KRAS, APC, and TP53 mutations define opposing immune archetypes in stage III colorectal cancer

Colorectal cancer (CRC) exhibits marked genomic and immune heterogeneity; stage III CRC remains prone to recurrence and metastasis despite standard therapy. To delineate genotype–immune relationships, we integrated whole-exome sequencing and transcriptomic profiling in 69 Thai patients with stage III CRC. We investigated the top 3 somatic mutations and their effects on the tumor immune microenvironment.

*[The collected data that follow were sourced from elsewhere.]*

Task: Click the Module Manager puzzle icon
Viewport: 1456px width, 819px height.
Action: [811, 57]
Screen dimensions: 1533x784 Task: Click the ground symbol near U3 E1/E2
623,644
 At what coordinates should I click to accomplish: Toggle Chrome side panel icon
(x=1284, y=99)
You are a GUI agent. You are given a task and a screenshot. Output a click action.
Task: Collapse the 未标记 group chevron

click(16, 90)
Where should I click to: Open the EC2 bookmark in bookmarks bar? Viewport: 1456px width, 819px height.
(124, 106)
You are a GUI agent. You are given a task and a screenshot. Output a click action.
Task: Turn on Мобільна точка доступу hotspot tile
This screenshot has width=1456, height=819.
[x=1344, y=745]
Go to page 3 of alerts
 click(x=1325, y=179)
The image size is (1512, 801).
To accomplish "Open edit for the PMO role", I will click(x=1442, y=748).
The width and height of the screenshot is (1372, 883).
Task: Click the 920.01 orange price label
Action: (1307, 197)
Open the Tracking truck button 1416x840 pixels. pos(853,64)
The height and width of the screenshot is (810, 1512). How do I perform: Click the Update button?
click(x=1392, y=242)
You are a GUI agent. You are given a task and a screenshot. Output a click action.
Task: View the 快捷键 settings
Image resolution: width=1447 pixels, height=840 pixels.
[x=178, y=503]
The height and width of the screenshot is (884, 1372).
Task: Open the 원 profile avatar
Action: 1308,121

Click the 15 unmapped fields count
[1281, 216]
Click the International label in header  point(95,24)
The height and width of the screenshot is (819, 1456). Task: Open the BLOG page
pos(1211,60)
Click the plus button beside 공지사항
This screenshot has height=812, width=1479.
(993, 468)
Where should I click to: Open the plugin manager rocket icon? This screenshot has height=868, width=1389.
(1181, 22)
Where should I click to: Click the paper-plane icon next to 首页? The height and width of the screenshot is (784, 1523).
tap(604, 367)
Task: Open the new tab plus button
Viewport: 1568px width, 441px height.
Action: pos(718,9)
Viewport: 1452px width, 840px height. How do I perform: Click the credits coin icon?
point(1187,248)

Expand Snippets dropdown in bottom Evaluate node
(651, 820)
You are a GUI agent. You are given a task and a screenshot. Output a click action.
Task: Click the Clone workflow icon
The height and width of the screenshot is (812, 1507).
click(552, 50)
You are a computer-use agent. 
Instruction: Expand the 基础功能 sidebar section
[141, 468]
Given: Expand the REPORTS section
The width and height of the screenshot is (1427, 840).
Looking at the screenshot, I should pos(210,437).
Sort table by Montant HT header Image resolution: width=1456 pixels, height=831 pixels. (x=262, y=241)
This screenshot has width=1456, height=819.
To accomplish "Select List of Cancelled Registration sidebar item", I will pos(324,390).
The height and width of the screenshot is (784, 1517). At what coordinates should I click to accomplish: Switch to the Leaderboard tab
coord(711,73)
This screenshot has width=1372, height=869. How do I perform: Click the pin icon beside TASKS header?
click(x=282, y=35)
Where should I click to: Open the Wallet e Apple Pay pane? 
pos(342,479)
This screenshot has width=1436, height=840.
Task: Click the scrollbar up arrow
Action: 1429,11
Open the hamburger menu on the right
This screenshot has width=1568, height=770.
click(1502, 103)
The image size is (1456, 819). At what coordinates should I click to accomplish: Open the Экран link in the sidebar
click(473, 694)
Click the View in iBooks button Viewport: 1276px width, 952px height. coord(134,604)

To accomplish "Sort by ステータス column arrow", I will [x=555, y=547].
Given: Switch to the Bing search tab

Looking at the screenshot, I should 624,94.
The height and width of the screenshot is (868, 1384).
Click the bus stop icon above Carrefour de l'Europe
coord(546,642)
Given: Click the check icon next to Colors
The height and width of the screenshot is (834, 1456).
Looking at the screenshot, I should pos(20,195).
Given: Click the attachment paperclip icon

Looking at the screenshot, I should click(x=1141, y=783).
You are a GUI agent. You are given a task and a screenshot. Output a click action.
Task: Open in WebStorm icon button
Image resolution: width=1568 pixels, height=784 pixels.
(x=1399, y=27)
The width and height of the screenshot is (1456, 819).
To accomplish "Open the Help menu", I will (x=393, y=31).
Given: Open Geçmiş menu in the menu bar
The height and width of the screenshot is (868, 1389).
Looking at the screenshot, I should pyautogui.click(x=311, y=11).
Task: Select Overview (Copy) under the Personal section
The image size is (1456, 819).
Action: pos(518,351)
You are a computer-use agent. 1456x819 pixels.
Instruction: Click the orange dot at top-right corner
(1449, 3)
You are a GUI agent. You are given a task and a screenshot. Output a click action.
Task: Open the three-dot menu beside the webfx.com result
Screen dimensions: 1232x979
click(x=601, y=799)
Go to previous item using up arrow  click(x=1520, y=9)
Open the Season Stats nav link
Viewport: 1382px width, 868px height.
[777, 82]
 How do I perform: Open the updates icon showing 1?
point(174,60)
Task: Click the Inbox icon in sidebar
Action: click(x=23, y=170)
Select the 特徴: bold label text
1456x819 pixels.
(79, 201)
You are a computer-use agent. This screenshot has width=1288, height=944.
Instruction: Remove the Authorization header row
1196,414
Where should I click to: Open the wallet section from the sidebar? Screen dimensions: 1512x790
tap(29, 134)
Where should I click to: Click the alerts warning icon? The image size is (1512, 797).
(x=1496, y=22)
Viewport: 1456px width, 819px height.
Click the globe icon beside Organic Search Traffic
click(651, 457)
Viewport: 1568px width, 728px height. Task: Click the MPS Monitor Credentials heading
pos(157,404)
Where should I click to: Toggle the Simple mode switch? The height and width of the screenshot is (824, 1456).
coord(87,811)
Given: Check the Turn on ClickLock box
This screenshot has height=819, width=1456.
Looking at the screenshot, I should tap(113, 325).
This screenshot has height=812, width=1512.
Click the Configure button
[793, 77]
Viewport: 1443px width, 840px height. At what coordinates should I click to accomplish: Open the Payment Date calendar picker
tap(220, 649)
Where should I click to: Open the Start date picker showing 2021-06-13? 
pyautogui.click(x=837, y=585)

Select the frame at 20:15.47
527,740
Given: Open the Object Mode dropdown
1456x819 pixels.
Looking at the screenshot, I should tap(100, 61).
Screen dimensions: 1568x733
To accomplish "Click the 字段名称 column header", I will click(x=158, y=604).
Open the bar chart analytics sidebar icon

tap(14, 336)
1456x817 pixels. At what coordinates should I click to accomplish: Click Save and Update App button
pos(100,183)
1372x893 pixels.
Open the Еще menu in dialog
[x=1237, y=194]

Our analysis identified TP53 , APC , and KRAS as the most frequently mutated genes, each associated with distinct immune phenotypes. We observed a clear dichotomy: APC and TP53 mutations correlated with an immune-depleted, exclusionary phenotype, whereas activating KRAS mutations were linked to a pro-inflammatory, myeloid-rich microenvironment. In tumors harboring co-mutations, the KRAS -associated inflammatory signature predominated and correlated with a trend toward poorer overall survival (hazard ratio = 17.4, 95% CI: 1.8–170.8, P  = 0.014). KRAS co-occurrence with TP53 retained the inflammatory signature and similarly correlated with a trend toward poorer overall survival (hazard ratio = 10.6, 95% CI: 1.2–91.2, P  = 0.032). These findings indicate that CRC evolution establishes predictable, genotype-specific immune archetypes that distinguish immune-depleted from dysfunctional inflamed tumors. This framework may serve as a biomarker to stratify patients and guide tailored immunotherapy strategies for stage III CRC.